Things worth checking before signing up: whether unused sessions roll over, how cancellation works (some require 30 days' notice, some lock you in for three to six months), and whether the membership is genuinely tied to a discount or just a repackaging of the same price. Some clinics call a slightly discounted single-session rate a 'membership' — the label doesn't mean much on its own.
What Good Value Looks Like
At the low end of the price spectrum, unusually cheap IV therapy usually signals one of a few things: lower doses than the market standard, less experienced nursing staff, unclear sourcing of compounded ingredients, or minimal medical oversight. The ingredient cost alone makes certain price points implausible for a legitimately run clinic. A Myers' Cocktail at $89 delivered by a licensed nurse using properly sourced compounded magnesium and methylcobalamin B12 doesn't pencil out. Something in that picture is different from what you're imagining.
At the high end, a $350 Myers' Cocktail isn't inherently better than a $175 one unless you can identify a specific formulation difference. Some of the premium at luxury wellness clinics reflects the spa-like setting, concierge booking experience, and ambient aesthetic — not the contents of the IV bag. That's a legitimate choice to make, but it should be a deliberate one.
The signal worth looking for isn't a particular price point — it's a clinic that can tell you specifically what's in the bag, at what dose, sourced from where, administered under whose medical oversight. Any clinic that's confident in the quality of what they're providing answers those questions without hesitation.
Questions to Ask Before Booking
A few specific questions separate clinics worth trusting from ones worth skipping, regardless of price.

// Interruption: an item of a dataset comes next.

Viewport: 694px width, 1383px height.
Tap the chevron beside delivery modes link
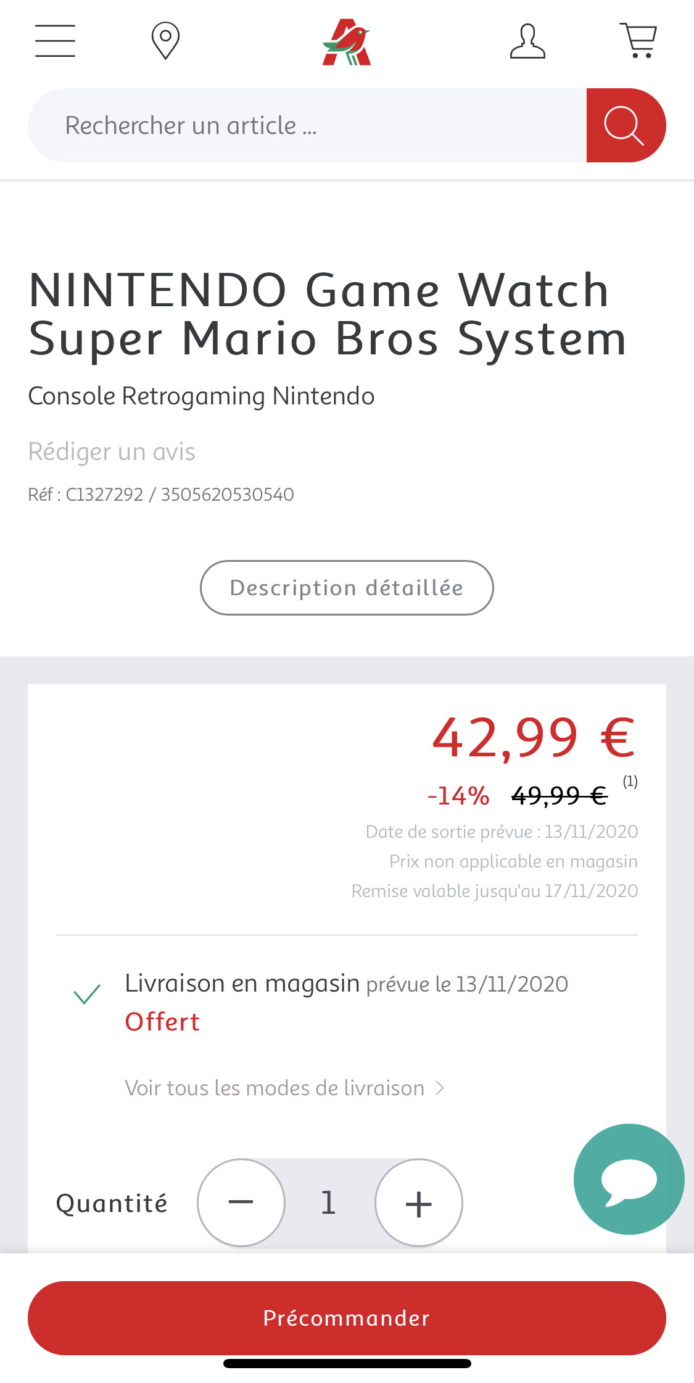pyautogui.click(x=440, y=1088)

What's in the bag, and at what dose? 'Myers' Cocktail' is a category, not a standardized recipe. A clinic should be able to tell you the magnesium dose, the vitamin C concentration, and what form of B12 they use. If they can't or won't, that's information.
Where is the formulation sourced? IV solutions should come from a licensed 503B outsourcing facility or a state-licensed compounding pharmacy with appropriate quality controls. This is basic patient safety. Any reputable clinic can answer this.
Who provides medical oversight? A physician, nurse practitioner, or physician assistant should be the medical director overseeing protocols, even if a registered nurse administers the infusion. Ask who that person is. If there's no clear medical oversight structure, the price doesn't matter — find a different clinic.
Is there an intake process? A real intake form covering current medications, relevant health history, and any contraindications should happen before your first appointment. It's not bureaucracy — it's the clinic confirming you're an appropriate candidate for what you're getting. Skipping it is a red flag at any price point.